Surface and Porosity of Adsorbents

The validity of adsorption methods of measuring specific surface areas of solids (and, in particular, of adsorbents) is limited by the characteristics of the porosity. Methods based on the concept of multilayer adsorption, like the BET method and de Boer's t-method, are applicable only to non-porous or coarsely porous (including mesoporous) adsorbents.

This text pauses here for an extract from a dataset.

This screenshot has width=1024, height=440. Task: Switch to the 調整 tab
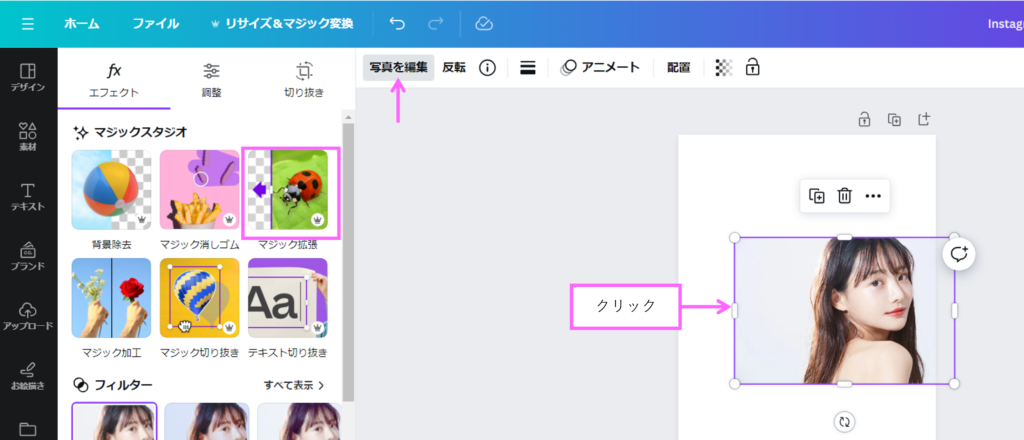point(212,79)
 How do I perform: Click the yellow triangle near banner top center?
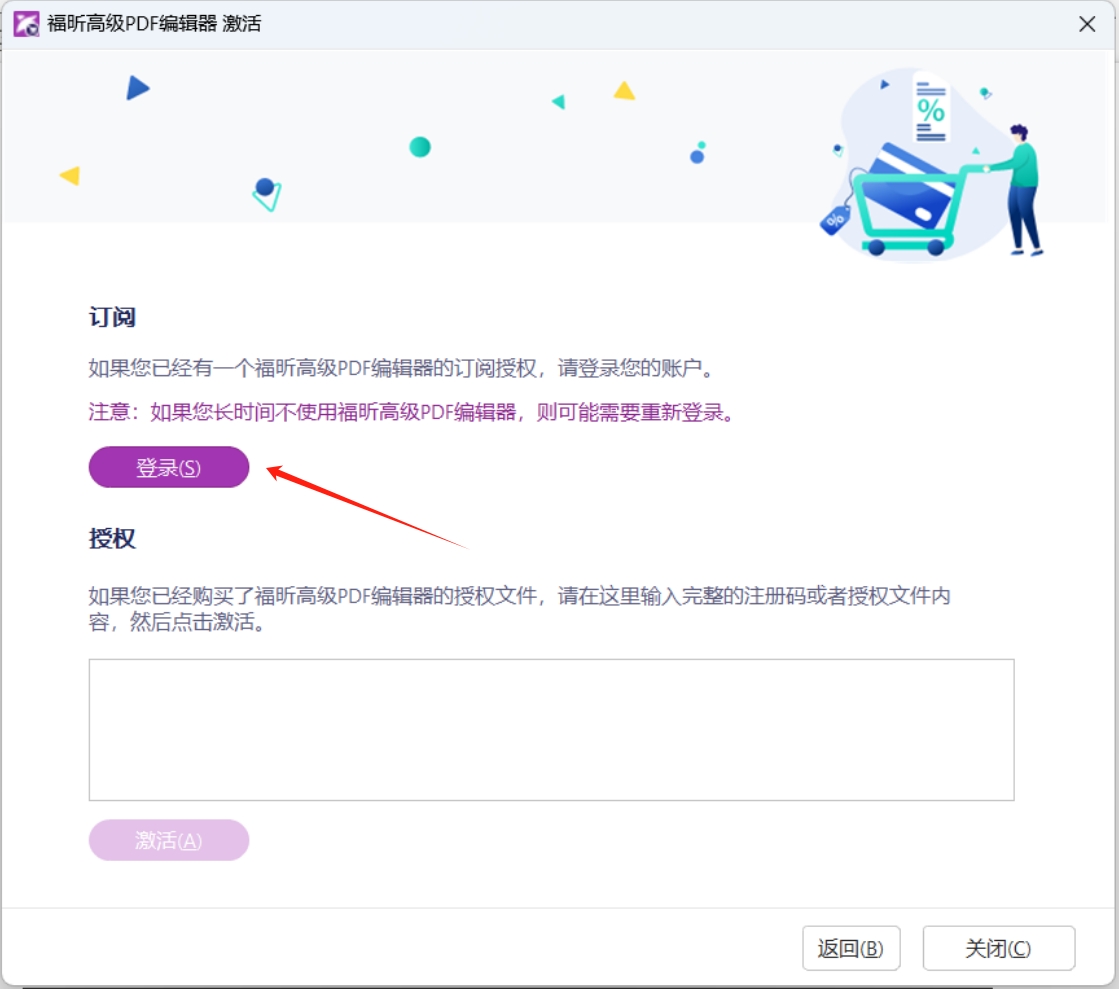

There is no general method of calculating the surface area of microporous adsorbents from adsorption data. For the "crack" model of the micropores in carbon adsorbents we can calculate the size and the geometrical area of the micropores from the parameters of the adsorption equation given by the theory of the volume filling of micropores, using a standard vapour (benzene). Almost identical results are obtained by using the adsorption of water vapour, which forms continuous monolayers in the micropores because of the dominant role of the hydrogen bond in adsorption. The geometric surface of micropores in carbon adsorbents is not a measure of the adsorption capacity of the sample, which is determined by dispersion forces, but it is relevant in kinetics and catalysis.
The presence of micropores in non-porous or coarsely porous adsorbents makes the measurement of surface area by the BET or the de Boer method physically meaningless. In this case we can use the t/F method of Dubinin and Kadlets, which gives a measure of the volume of micropores and of the specific surface of mesopores. Kistler and Kiselev's capillary condensation method gives similar values for the specific area of the mesopores. 23 references.